• ACTIVITY 1: In the article about the staged drunken driving crash at St. Patrick High School, why did the school put on the demonstration for its students? Answer in one to three sentences.
• ACTIVITY 2: Pick up the article about the staged drunken driving crash at St. Patrick High School after its last sentence, and carry it on for a few more sentences.

Complete with police cars, fire trucks, sirens and a sound track of screaming and confusion the aftermath of a drunken driving accident played out in the parking lot of the Northwest side boy's school Tuesday morning
It was a horrific scene, but one that school administrators at St. Patrick High School believed its students needed to see.
Complete with police cars, fire trucks, sirens and a sound track of screaming and confusion, the aftermath of a drunken driving accident played out in the parking lot of the Northwest side boy's school Tuesday morning.
"I think our best defense about alcohol is to educate our kids,” said Brother Konrad Diebold, the school’s president.
Organizer Jennifer Bleicher said what sets this demonstration apart from similar staged crashes around the country is that the students get to see their classmates involved in the carnage of a crash.
"It shows how one little mistake can wind up with such a horrible, horrible end," she said.
The recreation is part of a weeklong series of alcohol awareness events at the high school, which holds its prom this Saturday.
Sandy recalled waking up from the crash trapped in the front seat of his mangled car.
"When I heard the words 'There is a fatality on the scene,'" he said, "That’s when I knew I’d killed someone."

• INFORMATION:
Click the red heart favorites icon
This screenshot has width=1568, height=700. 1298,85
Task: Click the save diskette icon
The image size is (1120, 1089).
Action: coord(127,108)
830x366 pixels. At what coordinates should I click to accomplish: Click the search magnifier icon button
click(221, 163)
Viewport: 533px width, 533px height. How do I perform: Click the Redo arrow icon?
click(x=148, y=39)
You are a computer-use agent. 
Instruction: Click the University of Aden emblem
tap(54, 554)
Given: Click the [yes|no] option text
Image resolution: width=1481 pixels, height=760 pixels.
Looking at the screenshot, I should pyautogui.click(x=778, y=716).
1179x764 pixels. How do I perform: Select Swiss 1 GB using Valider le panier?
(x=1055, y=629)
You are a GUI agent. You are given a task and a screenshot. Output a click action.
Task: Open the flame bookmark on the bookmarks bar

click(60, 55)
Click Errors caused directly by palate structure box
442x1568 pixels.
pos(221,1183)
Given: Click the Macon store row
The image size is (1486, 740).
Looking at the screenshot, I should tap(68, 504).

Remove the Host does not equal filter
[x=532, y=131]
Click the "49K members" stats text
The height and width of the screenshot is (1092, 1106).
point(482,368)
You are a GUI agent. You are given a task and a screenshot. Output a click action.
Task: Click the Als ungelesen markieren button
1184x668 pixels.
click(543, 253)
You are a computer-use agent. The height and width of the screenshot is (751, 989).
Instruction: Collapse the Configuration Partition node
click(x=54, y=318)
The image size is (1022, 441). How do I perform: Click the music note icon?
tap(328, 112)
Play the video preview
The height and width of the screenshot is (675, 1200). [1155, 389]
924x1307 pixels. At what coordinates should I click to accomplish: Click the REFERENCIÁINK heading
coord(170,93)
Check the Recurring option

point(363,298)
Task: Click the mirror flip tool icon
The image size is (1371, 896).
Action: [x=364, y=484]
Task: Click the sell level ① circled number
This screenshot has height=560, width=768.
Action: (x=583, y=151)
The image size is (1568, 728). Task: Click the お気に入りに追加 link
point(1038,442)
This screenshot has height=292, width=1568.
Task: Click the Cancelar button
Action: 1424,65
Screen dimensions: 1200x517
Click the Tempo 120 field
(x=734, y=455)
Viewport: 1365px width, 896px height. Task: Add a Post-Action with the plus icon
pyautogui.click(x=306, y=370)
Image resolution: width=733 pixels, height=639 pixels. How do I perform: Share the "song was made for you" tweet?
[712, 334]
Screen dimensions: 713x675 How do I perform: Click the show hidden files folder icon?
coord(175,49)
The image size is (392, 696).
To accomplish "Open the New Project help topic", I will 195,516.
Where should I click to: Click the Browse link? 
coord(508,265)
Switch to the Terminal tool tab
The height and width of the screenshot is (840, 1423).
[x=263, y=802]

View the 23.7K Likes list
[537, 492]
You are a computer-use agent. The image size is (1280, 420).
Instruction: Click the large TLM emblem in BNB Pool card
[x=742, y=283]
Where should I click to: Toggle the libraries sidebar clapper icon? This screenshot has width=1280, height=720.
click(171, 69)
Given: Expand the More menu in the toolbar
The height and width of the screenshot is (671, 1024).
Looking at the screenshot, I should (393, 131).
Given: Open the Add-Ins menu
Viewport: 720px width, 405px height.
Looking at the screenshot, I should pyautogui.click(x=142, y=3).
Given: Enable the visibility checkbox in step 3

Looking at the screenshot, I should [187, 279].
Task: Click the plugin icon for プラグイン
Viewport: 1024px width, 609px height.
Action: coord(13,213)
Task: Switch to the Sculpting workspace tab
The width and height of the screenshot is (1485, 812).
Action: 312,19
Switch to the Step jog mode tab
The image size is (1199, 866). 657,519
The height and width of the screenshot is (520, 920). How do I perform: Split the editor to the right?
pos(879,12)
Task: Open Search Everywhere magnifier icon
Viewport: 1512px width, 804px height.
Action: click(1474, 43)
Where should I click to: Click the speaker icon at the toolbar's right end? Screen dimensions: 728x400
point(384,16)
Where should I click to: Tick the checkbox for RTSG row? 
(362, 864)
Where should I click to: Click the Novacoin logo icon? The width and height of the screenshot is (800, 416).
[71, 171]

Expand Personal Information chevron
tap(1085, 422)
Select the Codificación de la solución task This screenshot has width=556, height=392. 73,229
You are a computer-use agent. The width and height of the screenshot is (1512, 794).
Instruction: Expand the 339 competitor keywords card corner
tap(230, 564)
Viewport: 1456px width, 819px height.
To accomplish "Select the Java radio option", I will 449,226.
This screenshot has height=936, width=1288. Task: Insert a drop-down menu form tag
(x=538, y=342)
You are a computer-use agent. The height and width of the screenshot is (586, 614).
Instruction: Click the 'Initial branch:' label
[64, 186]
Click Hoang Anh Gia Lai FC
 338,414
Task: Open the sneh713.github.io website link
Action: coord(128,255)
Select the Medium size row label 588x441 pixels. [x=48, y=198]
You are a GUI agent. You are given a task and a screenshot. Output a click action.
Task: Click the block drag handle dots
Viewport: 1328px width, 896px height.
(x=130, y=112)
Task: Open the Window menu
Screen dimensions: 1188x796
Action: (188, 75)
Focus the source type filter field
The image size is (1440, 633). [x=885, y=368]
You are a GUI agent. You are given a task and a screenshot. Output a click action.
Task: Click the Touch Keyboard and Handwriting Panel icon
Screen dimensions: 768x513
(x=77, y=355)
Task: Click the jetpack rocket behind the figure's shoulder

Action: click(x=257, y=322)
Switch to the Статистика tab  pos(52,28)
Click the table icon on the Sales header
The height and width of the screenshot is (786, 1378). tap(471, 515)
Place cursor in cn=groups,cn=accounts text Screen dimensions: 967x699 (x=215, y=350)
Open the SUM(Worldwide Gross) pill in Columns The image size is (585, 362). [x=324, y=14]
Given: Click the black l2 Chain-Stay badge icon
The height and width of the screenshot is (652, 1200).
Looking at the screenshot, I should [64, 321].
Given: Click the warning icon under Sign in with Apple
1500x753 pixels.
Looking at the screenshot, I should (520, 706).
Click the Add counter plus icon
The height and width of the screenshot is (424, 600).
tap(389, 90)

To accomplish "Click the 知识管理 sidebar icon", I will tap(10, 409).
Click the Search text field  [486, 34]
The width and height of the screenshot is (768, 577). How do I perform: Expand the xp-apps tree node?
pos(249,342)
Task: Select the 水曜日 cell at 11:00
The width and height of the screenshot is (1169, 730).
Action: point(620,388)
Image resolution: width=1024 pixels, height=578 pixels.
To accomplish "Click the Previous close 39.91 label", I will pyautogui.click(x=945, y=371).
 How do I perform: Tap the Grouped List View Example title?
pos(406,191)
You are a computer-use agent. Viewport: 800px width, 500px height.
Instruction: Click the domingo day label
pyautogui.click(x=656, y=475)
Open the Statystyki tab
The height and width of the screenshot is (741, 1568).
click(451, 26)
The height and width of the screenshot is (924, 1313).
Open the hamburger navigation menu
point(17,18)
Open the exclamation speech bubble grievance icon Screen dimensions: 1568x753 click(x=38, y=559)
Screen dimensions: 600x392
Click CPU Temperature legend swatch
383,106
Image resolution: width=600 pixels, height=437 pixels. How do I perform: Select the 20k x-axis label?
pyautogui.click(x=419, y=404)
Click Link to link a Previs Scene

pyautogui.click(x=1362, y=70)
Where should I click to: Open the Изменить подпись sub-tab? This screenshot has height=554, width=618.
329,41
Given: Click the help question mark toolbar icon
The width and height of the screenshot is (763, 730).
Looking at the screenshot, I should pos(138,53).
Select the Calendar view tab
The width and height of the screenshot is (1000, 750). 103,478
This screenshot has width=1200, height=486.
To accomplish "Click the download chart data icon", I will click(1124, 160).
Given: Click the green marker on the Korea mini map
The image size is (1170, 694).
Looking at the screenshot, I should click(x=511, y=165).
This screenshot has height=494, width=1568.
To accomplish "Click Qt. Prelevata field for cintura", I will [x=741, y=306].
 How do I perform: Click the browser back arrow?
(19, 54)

• RESULT 1: The school's president said the best defense against alcohol is to educate the students. The organizer added that the demonstration shows how one small mistake can end in something terrible, and that students see their own classmates caught up in the crash.

• RESULT 2:
Students seemed to get the message.
"I think a presentation like this got through to just about everybody," said senior Matt Garcia. "You can see what happens even though you think it won’t happen to you."
Junior Mike Lucas said he was taken aback not by the crash itself, but the legal and emotional difficulties that follow.
"It’s shocking," he said, to see what survivors go through.
Some have criticized the graphic nature of the drunk-driving re-enactments, but St. Francis Hospital emergency room physician Halleh Akbarnia says they can't be graphic enough.
"If this reaches just three or four people, that’s three or four we won’t have to treat or families we won’t have to give bad news to," Akbarnia said.
St. Patrick has tested its student for drug use since 2004.